#### [Task A]
Answer from the text on the Badhyz State Nature Reserve:
(i) In what year was the reserve established?
(ii) What is the reserve's average annual precipitation?
(iii) About how many wild ass are now in the sanctuary?
#### [Task B]
Pick up the text on the Badhyz State Nature Reserve after its final sentence and carry it on.

#### [Document segment]
-- Opening Marker --

Nature reserve in Turkmenistan

The Badhyz State Nature Reserve (Bathyz goraghanasy) is a protected area (zapovednik) in south-western Turkmenistan that was established in 1941 and extends over 877 km2 in the Mary and Akhal Provinces. It is located south of the Karakum Desert, and the Tejen River forms its western border.

Its landscape comprises solitary or groups of foothills, ranging in height from 20 to 200 m. The average annual precipitation of the reserve is about 280 mm, with a maximum of 420 mm and a minimum of 130 mm. Its short spring is followed by a long hot summer with 4–5 months of hot weather and little cooling winds.

It also incorporates three wildlife sanctuaries (zakaznik), which were established in 1956:
- Çemenebit Sanctuary
- Gyzyljar Sanctuary
- Pulhatyn Sanctuary

== Fauna ==
The Badhyz State Nature Reserve is an important stronghold of the Asiatic wild ass (Equus hemionus kulan). It was once the last place where the Turkmenian wild ass was found. The wild ass population increased from 200, when the reserve was founded to 5000 animals. After a strong decline, there are now about 650 wild ass in the sanctuary.

-- Closing Marker --

#### [Dataset section]
-- Opening Marker --

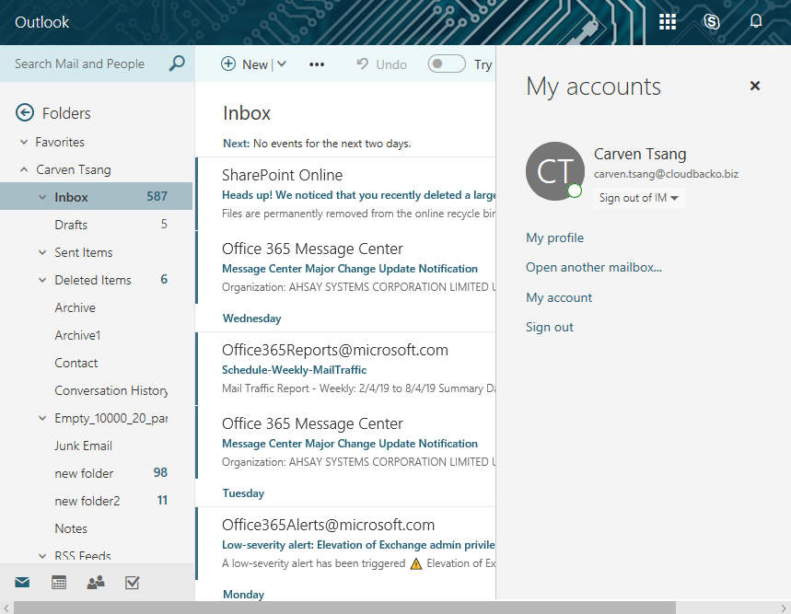Expand the New item dropdown arrow
The image size is (791, 614).
[282, 64]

-- Closing Marker --

#### [Expected answer A]
(i) 1941
(ii) About 280 mm
(iii) About 650

#### [Expected answer B]
Other ungulates present in this protected area are urial, goitered gazelle and wild boar. Predators include red fox, Persian leopard, striped hyena, grey wolf, and Asiatic wildcat.

The Asiatic cheetah also used to occur in the nature reserve. It has not been recorded in the region since the 1960s, and dispersal of individuals from neighbouring Iran is obstructed by the fenced border between the two countries.